DEMİR ÇELİK (Devamla) - Saygı duyuyorum. Saygı duyuyorum.

Sayın Başkan, çok saygıdeğer milletvekili arkadaşlarım; o zaman olayı ve fotoğrafı şöyle yansıtayım size: "Kürtler" dediğimiz, Kürtlerin kimlikten?

BAŞKAN - Konu Cumhurbaşkanlığıyla ilgili. Lütfen Cumhurbaşkanlığıyla ilgili konuşun.

SIRRI SAKIK (Muş) - Siz yoksa Naim Şahin'in yerine aday mısınız Sayın Başkan?

DEMİR ÇELİK (Devamla) - ?kültürden, dilden kaynaklı taleplerini karşılamadığınızdan, ötekileştirip ayrıştırdığımızdan kaynaklı bir sorun yaşanıyor.

Bakın, "biz"iz doğrudur. Biz ana dilimizi istediğimiz için terörize ediliyoruz. Biz kimliğimiz ve kültürümüzle özgürce yaşamak istediğimiz için terörize ediliyoruz.

OSMAN ÇAKIR (Düzce) - Üç senedir bu kadar rahat olamadınız.

DEMİR ÇELİK (Devamla) - Eğitim destekevlerinde, sağlıkevlerinde, ana ve çocuk sağlıkevlerinde yapılanlara binaen 16 belediye başkanının, 100 belediye meclis üyesinin, 24 il genel meclis üyesinin tutuklandığı, binlerce Kürt siyasetçinin KCK operasyonuyla tutuklu bulunduğu, Türkiye genelinde milyonlarca dosyadan kaynaklı milyonlarca insanın bu yasakçı, men edici zihni algıdan hareketle suçlu ve sanık noktasına getirildiği bir Türkiye fotoğrafını niye görmüyoruz, niye görmek istemiyoruz? Bize düşen, yasak ve menleri çoğaltmak mıdır; halkları, kimlikleri, kültürleri özgürleştirip onların doğal mecrası içerisinde büyümesine fırsat vermek midir? Düşününüz bir çocuğunuz annesinden doğduğunda ilk öğrendiği kelime "anne" ve "baba"ysa o kelimeyi doğduğu annenin ana diliyle telaffuz etmek, dile getirmek durumundayken, ben bir Kürt olarak yedi yaşına kadar Türkçeyi bilmiyordum ama dayatılarak olmuyordu. Bunun adı, Sayın Başbakanımızın Almanya'da söylediğine benzer asimilasyondur. O da bir insanlık suçudur. Bu insanlık suçunu hep beraber ortadan kaldırmak gibi bir görev varken ve Anayasa'yı biz 2007'den bu yana 3'üncü defadır değiştirmenin çabası içerisinde oluyor olmamızın anlaşılır bir yanı yoktur. Amerika Birleşik Devletleri, İngiltere yüzyıllardır anayasasını değiştirmedi. Değişmesi gereken toplumun ortaya çıkan ihtiyaçlarını karşılamaya dönük özgürlükçü zihniyetlerdir. Bunu sağlayabilirsek, biz, bu toplumun geleceğine bir şey vaat etmiş oluruz diye düşünüyor, saygılar sunuyorum. (BDP sıralarından alkışlar)
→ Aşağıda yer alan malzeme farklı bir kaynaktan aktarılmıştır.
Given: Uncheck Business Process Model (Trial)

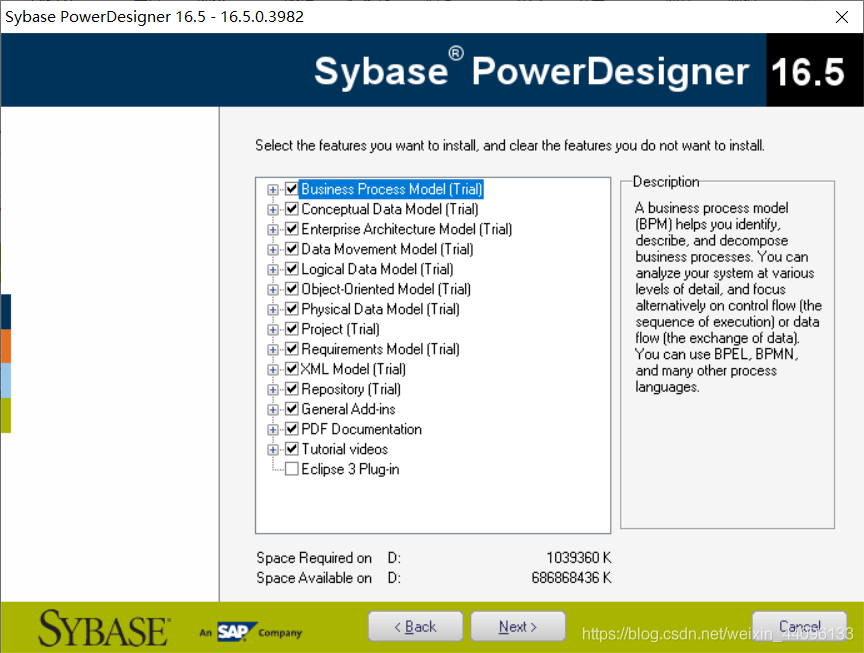Looking at the screenshot, I should point(291,189).
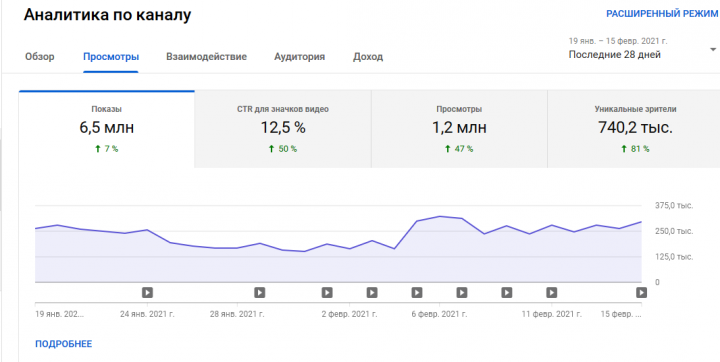The height and width of the screenshot is (362, 720).
Task: Click the ПОДРОБНЕЕ link below chart
Action: click(x=63, y=344)
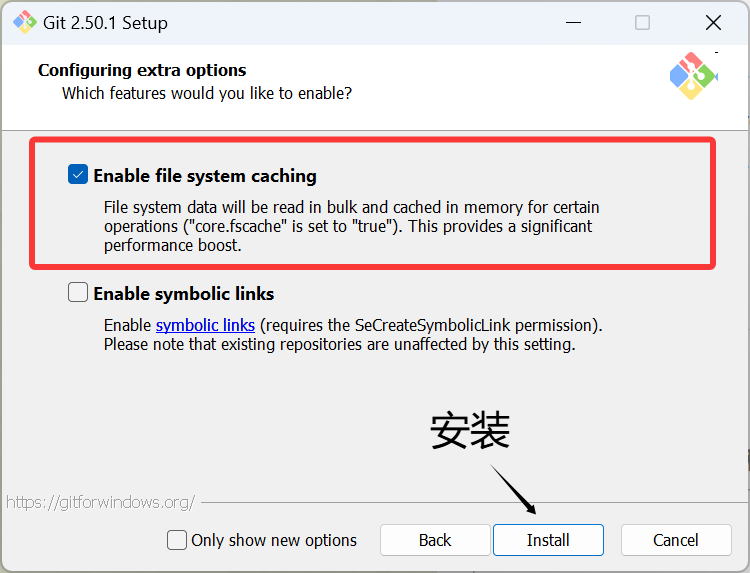This screenshot has height=573, width=750.
Task: Go back with the Back button
Action: (435, 540)
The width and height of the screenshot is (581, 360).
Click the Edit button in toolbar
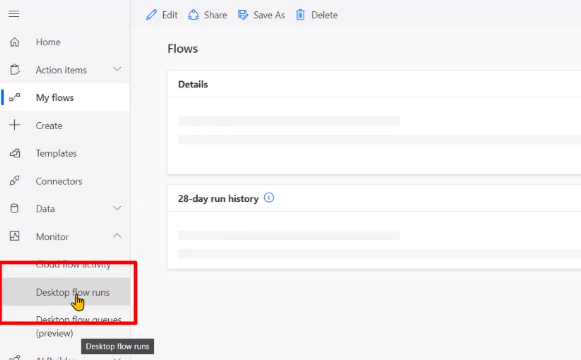[x=162, y=15]
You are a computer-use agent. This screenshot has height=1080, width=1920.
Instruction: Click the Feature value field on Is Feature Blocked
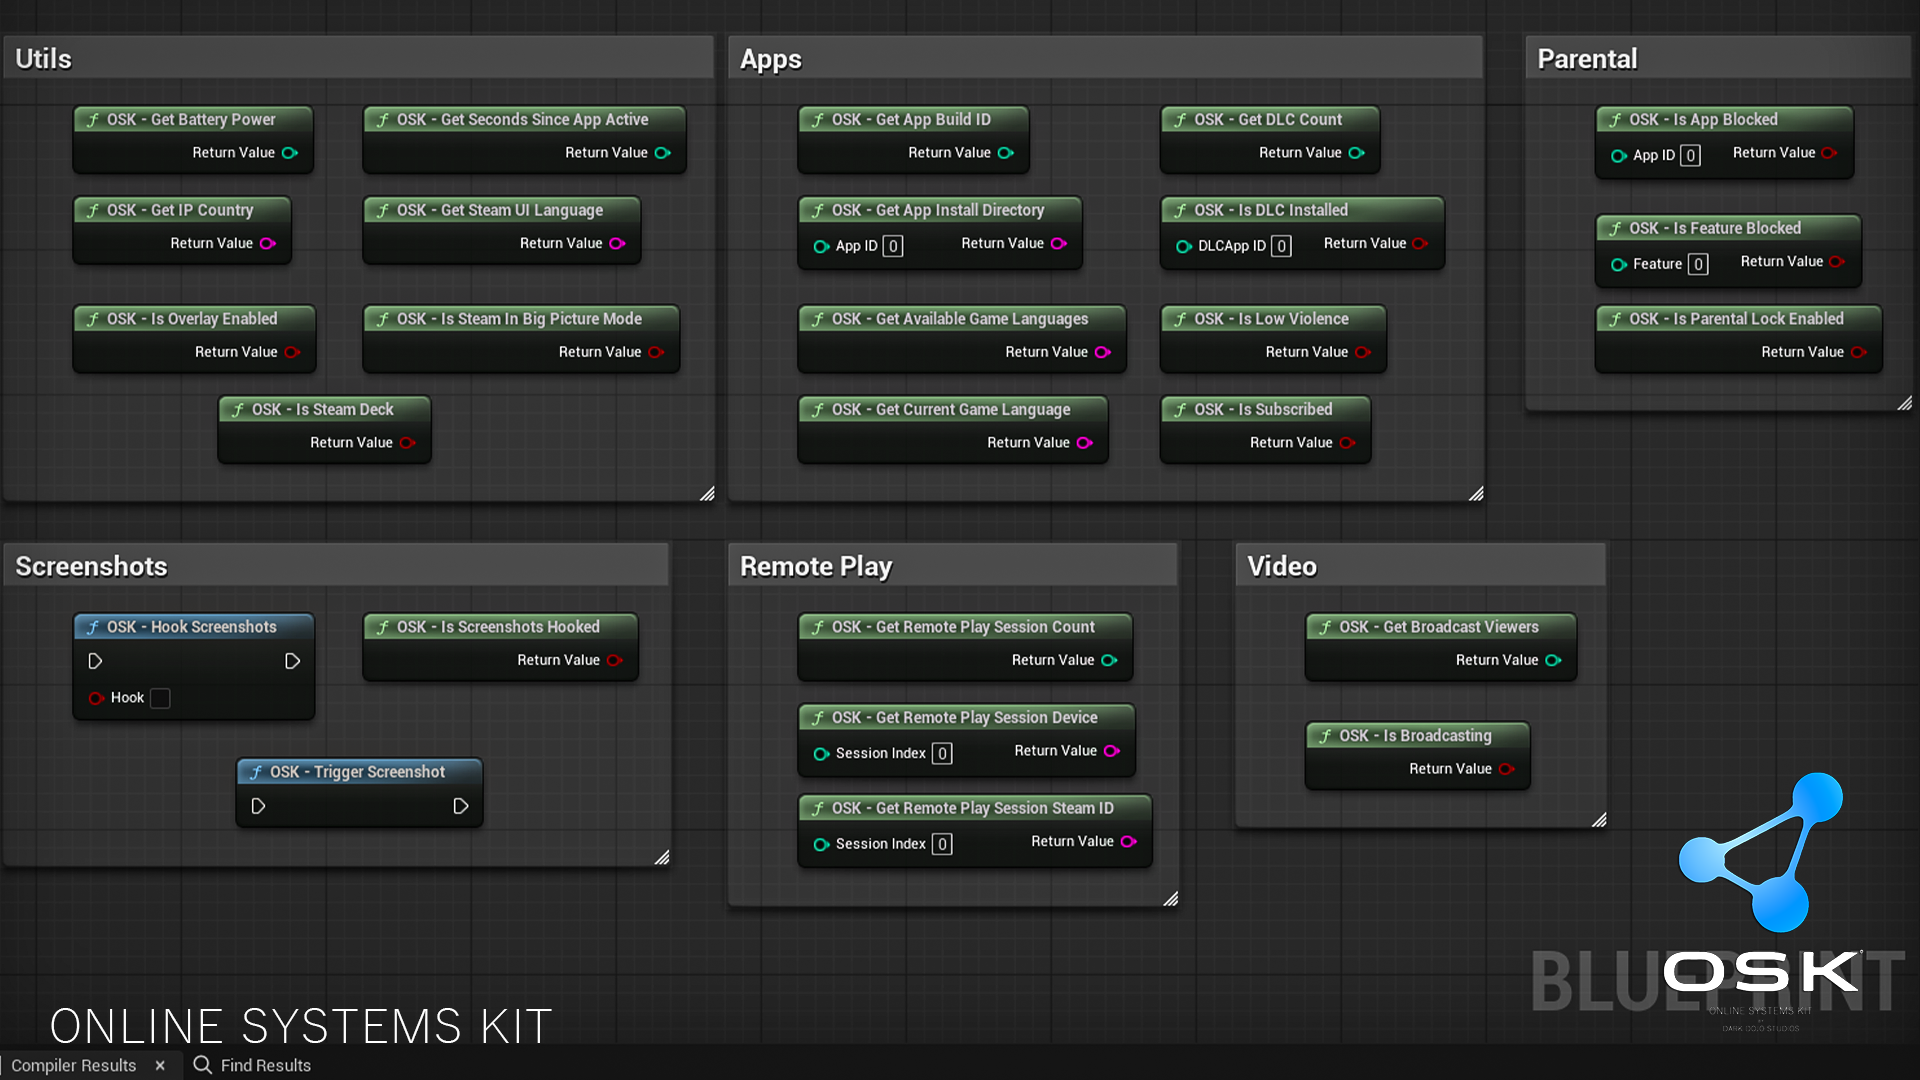(x=1697, y=264)
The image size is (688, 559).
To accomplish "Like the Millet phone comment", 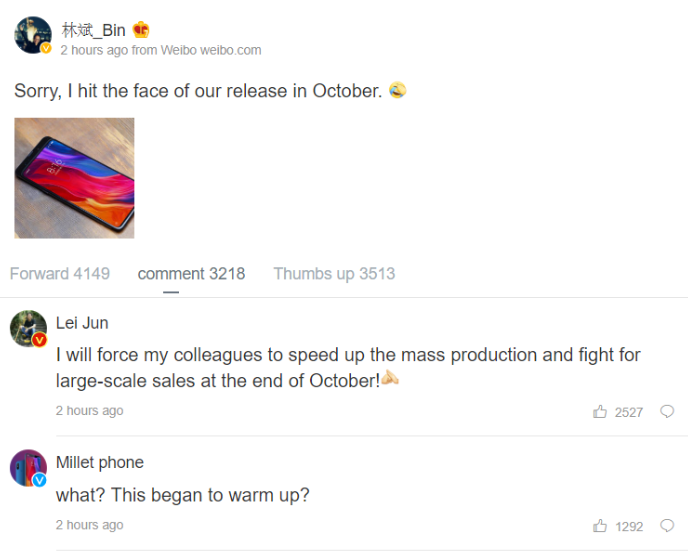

BAŞKAN - Teşekkür ediyorum.

OKTAY VURAL (İzmir) - Karar yeter sayısı.

BAŞKAN - Sayın Çelik, konuşmanızda yedi yaşına kadar Türkçeyi bilmediğinizi söylediniz ve Kürtçenin yasak olduğunu belirttiniz.

DEMİR ÇELİK (Muş) - Evet.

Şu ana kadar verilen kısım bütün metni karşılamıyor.